Am Ende aber – und das weiß er nur zu gut –, muss der Spieler funktionieren und im besten Fall eine ordentliche Ablöse erzielen. Bei der TSG funktionierte das zuletzt hervorragend. Sandro Wagner, für zwei Millionen Euro von Darmstadt geholt, wechselte für 13 Millionen Euro zum FC Bayern München, Demirbay, für 1,7 Millionen Euro vom HSV losgeeist, spült gerade 32 Millionen Euro aus Leverkusen in die Hoffenheimer Kasse. Einen Reese Nelson, Leihspieler von Arsenal London, hatte zuvor auch niemand in der Bundesliga auf dem Schirm.
Mutzel hat sich trotz nachweisbarer Erfolge selbst noch nie ins Schaufenster gestellt, sondern lieber im Hintergrund seine Arbeit verrichtet. „Im Endeffekt kommt es darauf an, dass sie im Verein wissen, dass Du einen guten Job machst. Nur vor den Mikrofonen in Interviews zu glänzen, reicht auf Dauer nicht“, sagt Mutzel. Auch in Hamburg führte er in der Endphase der Saison abseits der Öffentlichkeit einige Gespräche mit möglichen Neuzugängen, flog unter anderem nach England. Durch den Nicht-Aufstieg sind natürlich einige Optionen weggefallen. Entmutigen lässt er sich aber nicht und bleibt hanseatisch kühl: „Wir werden auch in der 2. Liga einen guten Kader zusammenbekommen. Der HSV hat nach wie vor eine Anziehungskraft. Dazu gibt es immer gute Spieler zu entdecken, die noch nicht jeder kennt.“ Zusammen mit Sportvorstand Boldt und Chef-Scout Johannes Spors wird die Kaderplanung vorangetrieben.

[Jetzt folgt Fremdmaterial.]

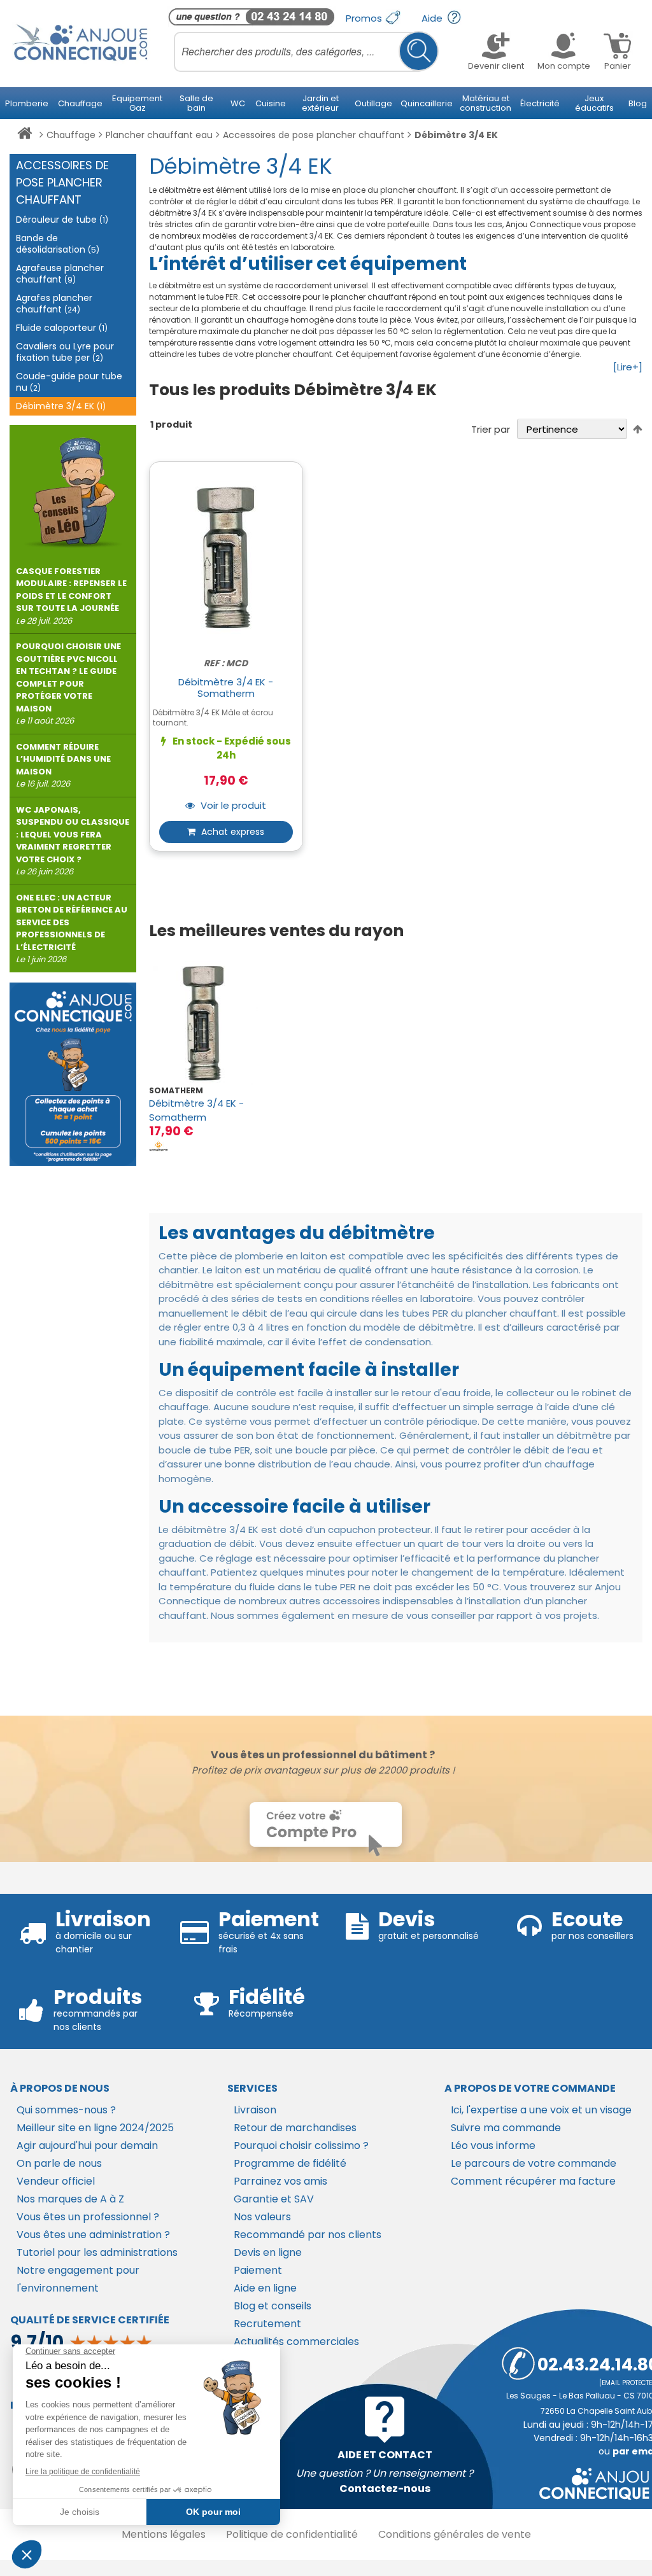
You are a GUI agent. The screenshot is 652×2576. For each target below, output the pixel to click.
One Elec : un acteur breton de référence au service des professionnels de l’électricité (71, 929)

Auch privat schaut Mutzel voraus, hält Ausschau nach einer Bleibe für seine Frau und die drei Kinder. Denn die Familie wohnt momentan noch in Waldorf, dem Heimatort von TSG-Mäzen Dietmar Hopp. „Für mich ist und war es immer wichtig, dass meine Familie dabei ist. Das war in Fürth so, in Hoffenheim und wird auch beim HSV so sein“, sagt Mutzel.